READ MORE: Climate change has intensified hurricane rainfall, and now we know how much
In the Bahamas, rescue crews struggled to get into the most affected areas while the storm lingered. Even after the storm began to move on, flooded roads and airport runways blocked needed aid from being delivered. On Wednesday, operations were finally able to ramp into high gear.
As the storm moved toward the U.S., aerial photos began to reveal the full scale of the devastation with large swaths of the islands flattened by Dorian’s heavy winds and rain.

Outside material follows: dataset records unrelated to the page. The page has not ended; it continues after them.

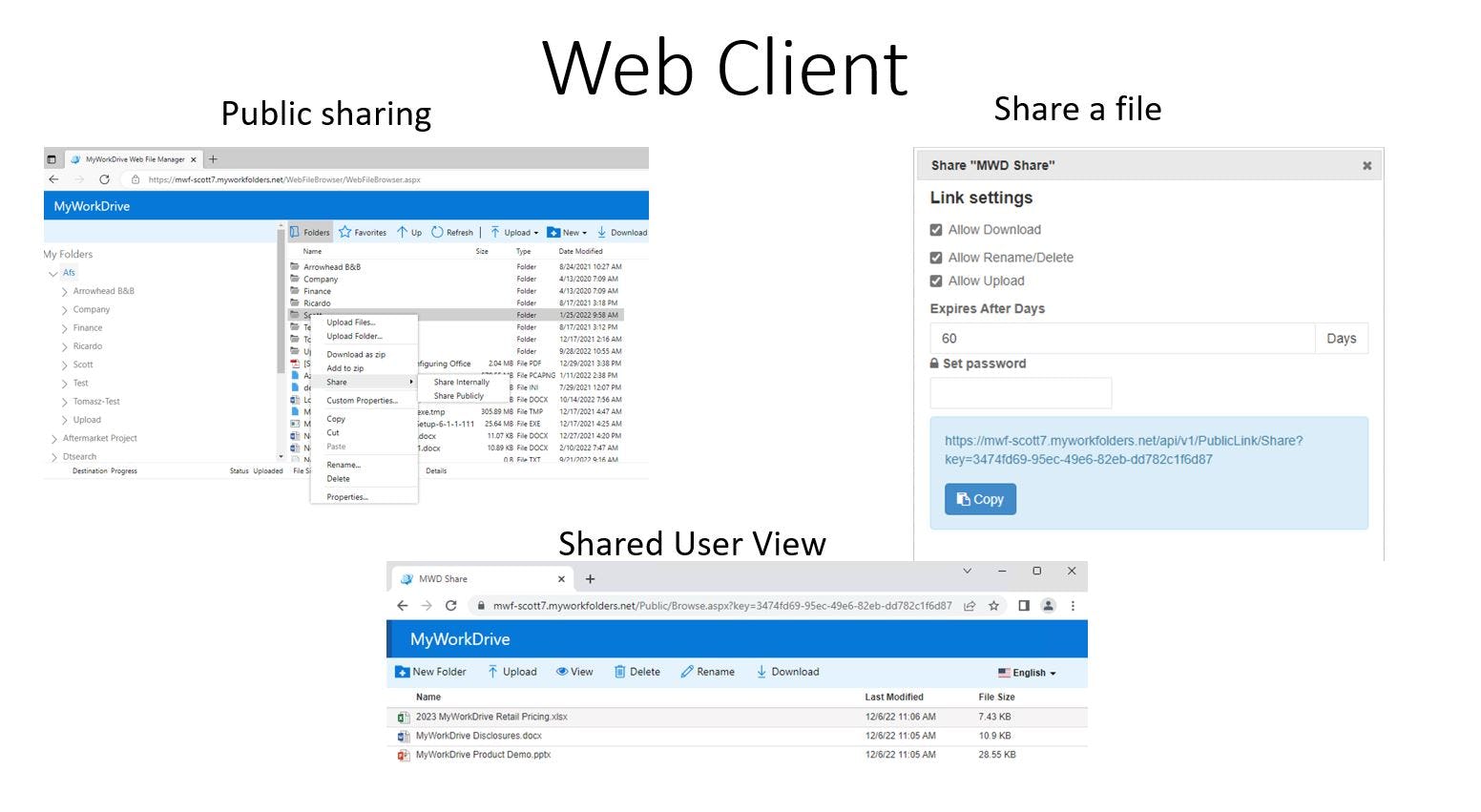
Task: Click the Up navigation arrow
Action: click(409, 232)
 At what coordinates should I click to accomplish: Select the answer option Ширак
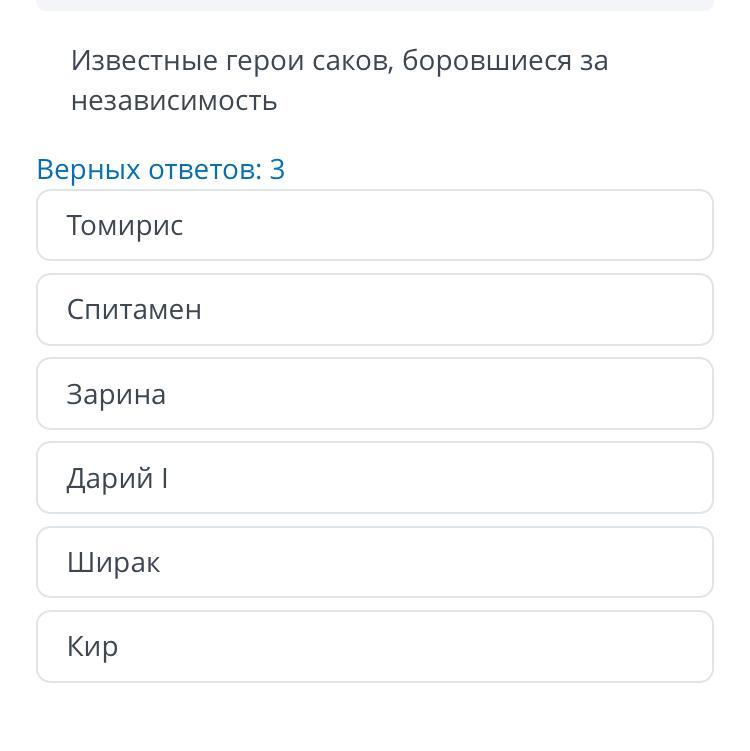pyautogui.click(x=374, y=562)
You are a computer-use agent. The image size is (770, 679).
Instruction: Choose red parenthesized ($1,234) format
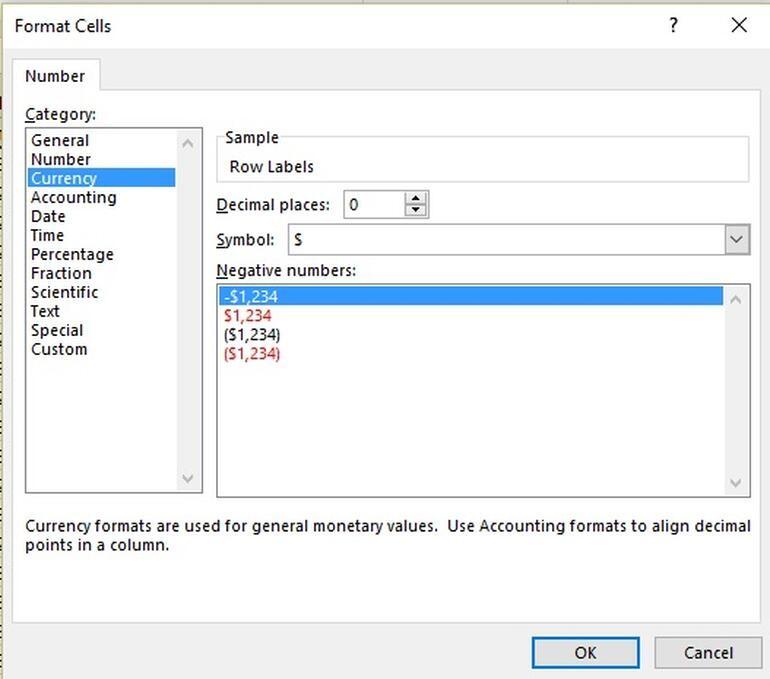click(251, 353)
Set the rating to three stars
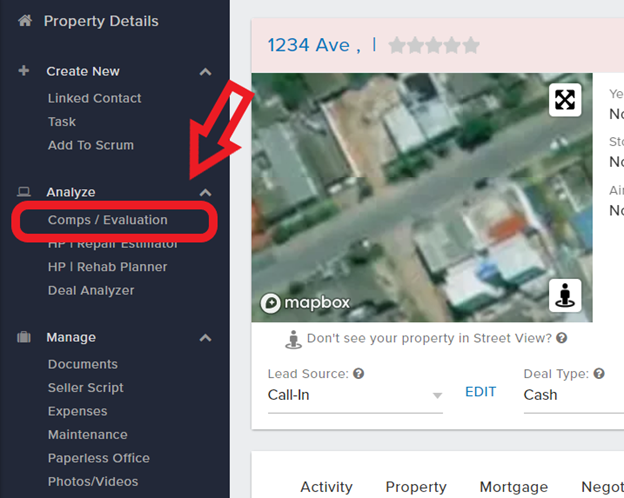This screenshot has height=498, width=624. coord(434,45)
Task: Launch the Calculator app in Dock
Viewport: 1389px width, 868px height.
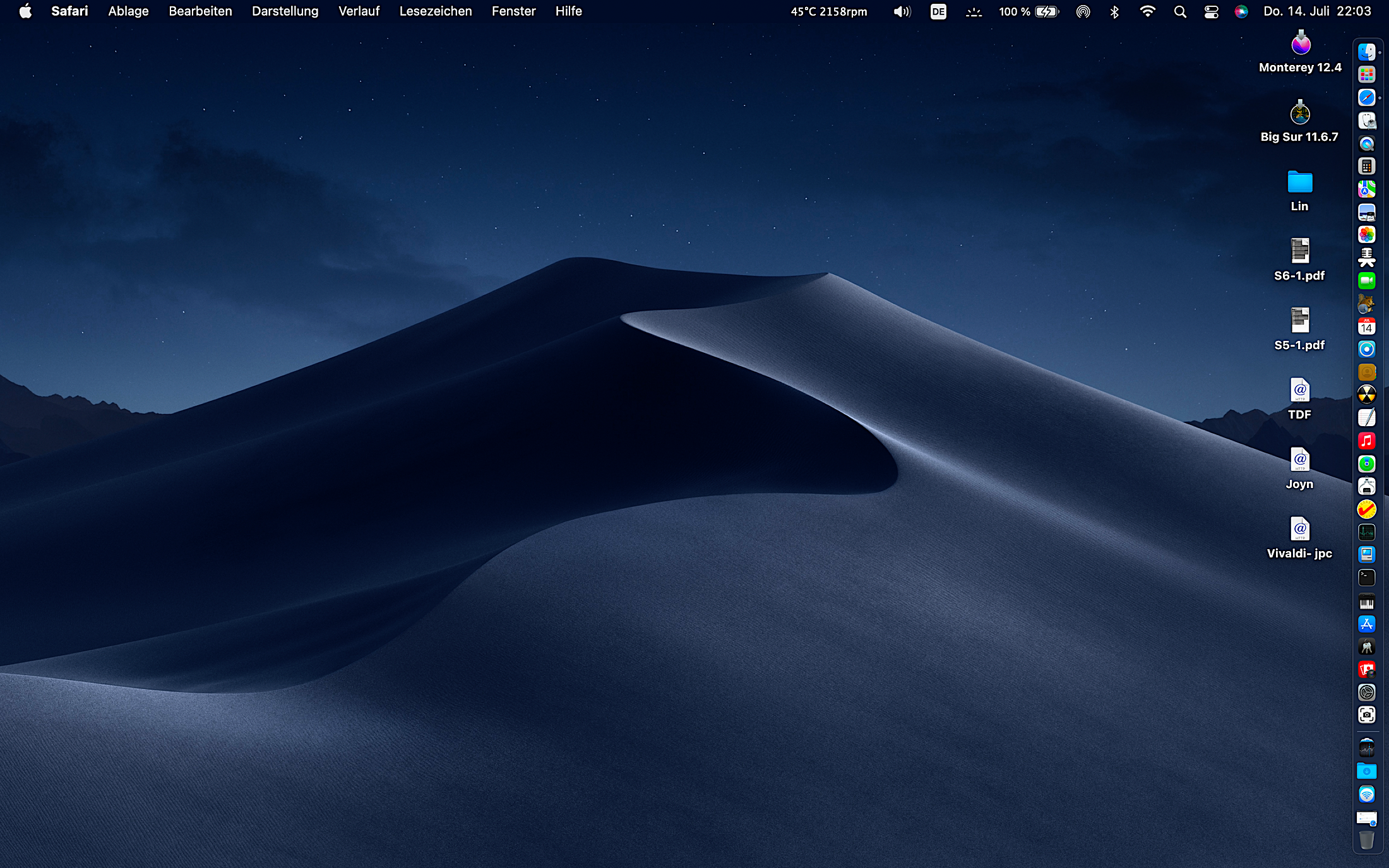Action: tap(1366, 167)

“If it’s going to sit on top of you, you can’t really plan for all of the complexities and destruction that will come from something like that. The question is, how do you mitigate it?” said Wes Maul, the former director of Florida’s Division of Emergency Management who opened a natural disaster preparedness consulting firm called Admiral Strategy Group.
Stricter building codes, updated flood maps, ensuring more residents have flood insurance, improved forecasting and increased public awareness can all help reduce damage and give people a better understanding of when they need to evacuate.
“So much of this is about having a better sense that no one has zero risk,” said Kristiane Huber, a fellow at the Center for Climate and Energy Solutions. That is, even people who live further inland could be subject to severe flooding as hurricanes become more likely to stall.
As governments and nonprofits cope with the aftermath of Dorian, and the increased damage of similar hurricanes in the near future, experts warn that they need to be creating plans for decades into the future, when climate change is expected to make storms even more intense and unpredictable than they are today.
Gretchen Frazee is a Senior Coordinating Broadcast Producer for the PBS NewsHour.